Agitation and disruption

In this century for technology to enjoy continued economic growth, demand is stimulated by constant stirring-up, destabilisation and change for change's sake. Now familiar techniques like forced obsolescence by remote sabotage, network backdoors, logic bombs, time and location based fault injection, have given way to more sophisticated methods involving cryptographic "rights management", forced "updates", deliberate subtle incompatibilities and even false-flag attacks by an "insecurity industry" (modern protection rackets).

On a cognitive level, complex applications, markup and configuration languages, and other parts of security systems take a long time to learn and master. This is a feature, not a problem. It's called depth of capability. As proprietary systems are agitated by vendors (simply to disrupt and so gain sales), huge learning investments are squandered and more mistakes are made. At this pace, systems are rarely used beyond ten percent of their feature set.

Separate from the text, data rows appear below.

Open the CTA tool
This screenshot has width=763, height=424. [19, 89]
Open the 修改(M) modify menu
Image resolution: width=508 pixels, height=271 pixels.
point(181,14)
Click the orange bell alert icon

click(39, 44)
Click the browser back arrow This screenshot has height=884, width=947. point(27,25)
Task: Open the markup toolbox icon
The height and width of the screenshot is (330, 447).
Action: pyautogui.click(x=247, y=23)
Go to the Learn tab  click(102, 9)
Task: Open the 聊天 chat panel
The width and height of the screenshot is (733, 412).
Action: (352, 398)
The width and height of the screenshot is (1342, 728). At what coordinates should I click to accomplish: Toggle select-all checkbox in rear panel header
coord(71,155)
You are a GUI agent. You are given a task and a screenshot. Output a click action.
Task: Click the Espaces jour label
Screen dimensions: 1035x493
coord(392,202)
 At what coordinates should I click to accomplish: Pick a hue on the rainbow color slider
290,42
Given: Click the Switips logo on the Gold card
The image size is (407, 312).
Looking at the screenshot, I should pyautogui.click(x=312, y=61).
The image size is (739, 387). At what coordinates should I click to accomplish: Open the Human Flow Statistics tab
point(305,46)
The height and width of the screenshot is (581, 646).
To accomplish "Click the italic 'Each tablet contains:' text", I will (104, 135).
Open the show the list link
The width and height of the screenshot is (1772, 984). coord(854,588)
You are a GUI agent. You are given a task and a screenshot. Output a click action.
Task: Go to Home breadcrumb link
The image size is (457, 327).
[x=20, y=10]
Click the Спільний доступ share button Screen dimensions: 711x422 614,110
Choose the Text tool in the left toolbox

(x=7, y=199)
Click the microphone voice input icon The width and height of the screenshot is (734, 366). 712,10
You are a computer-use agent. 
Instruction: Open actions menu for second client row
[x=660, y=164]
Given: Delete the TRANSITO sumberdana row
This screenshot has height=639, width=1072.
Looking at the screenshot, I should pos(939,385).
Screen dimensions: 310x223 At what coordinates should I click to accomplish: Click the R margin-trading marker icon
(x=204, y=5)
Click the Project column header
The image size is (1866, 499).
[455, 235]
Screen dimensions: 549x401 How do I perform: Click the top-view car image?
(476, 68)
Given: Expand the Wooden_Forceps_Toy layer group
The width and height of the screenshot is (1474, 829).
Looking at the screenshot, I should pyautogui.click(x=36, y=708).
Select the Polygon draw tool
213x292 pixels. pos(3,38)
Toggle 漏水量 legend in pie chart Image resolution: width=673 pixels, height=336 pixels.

Exercise: CISOs  - rerun your IT budget calculations adjusting
for the fact that only 10% of capability you purchase is ever used.

Those in the agitation game call this "creative destruction", a breathless credo of "move fast and break things". They are proud to produce "disruptive" technology. They also deploy propaganda to belittle cautious behaviour and paint engineers who value security as 'anti-progressive' Luddites who will be "left behind".

Not only does this make a nonsense of computer security even as a possibility, it has negative economic impacts, causing:

• purposeless activity
• epistemic laziness and cavalier attitude
• make-work and deliberate inefficiency
• loss of legibility ("nobody can keep up with it all")
• vast amounts of e-waste and environmental harm
• stressful work conditions
• crazy-making, gas-lighting

The most important value change one can make is to begin seeing stability as a top security concern.

Agitation is fundamentally a psychological attack designed to affect "decision makers" by spreading fear, uncertainty and doubt, and undermining confidence in decision-making.

A second powerful security intervention is therefore to value staff more, placing human needs above systems. Give personnel space to study, think and build durable domain knowledge for their job.

Isolate personnel from sales reps and advertising. IT people are swamped with approaches offering quick fixes to daily activities which are not necessarily 'problems'. They are encouraged to deploy recklessly. Redirect personal development to genuinely education and information seeking. Build pride in internal capabilities.